— EXERCISE —
Return every one of the entries below verbatim, reproducing each line without alteration.

[Items from a dataset]
+++
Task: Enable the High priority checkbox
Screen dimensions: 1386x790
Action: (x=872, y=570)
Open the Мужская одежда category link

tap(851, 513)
+++
— WRITTEN RESPONSE —
Task: Enable the High priority checkbox
Screen dimensions: 1386x790
Action: (x=872, y=570)
Open the Мужская одежда category link

tap(851, 513)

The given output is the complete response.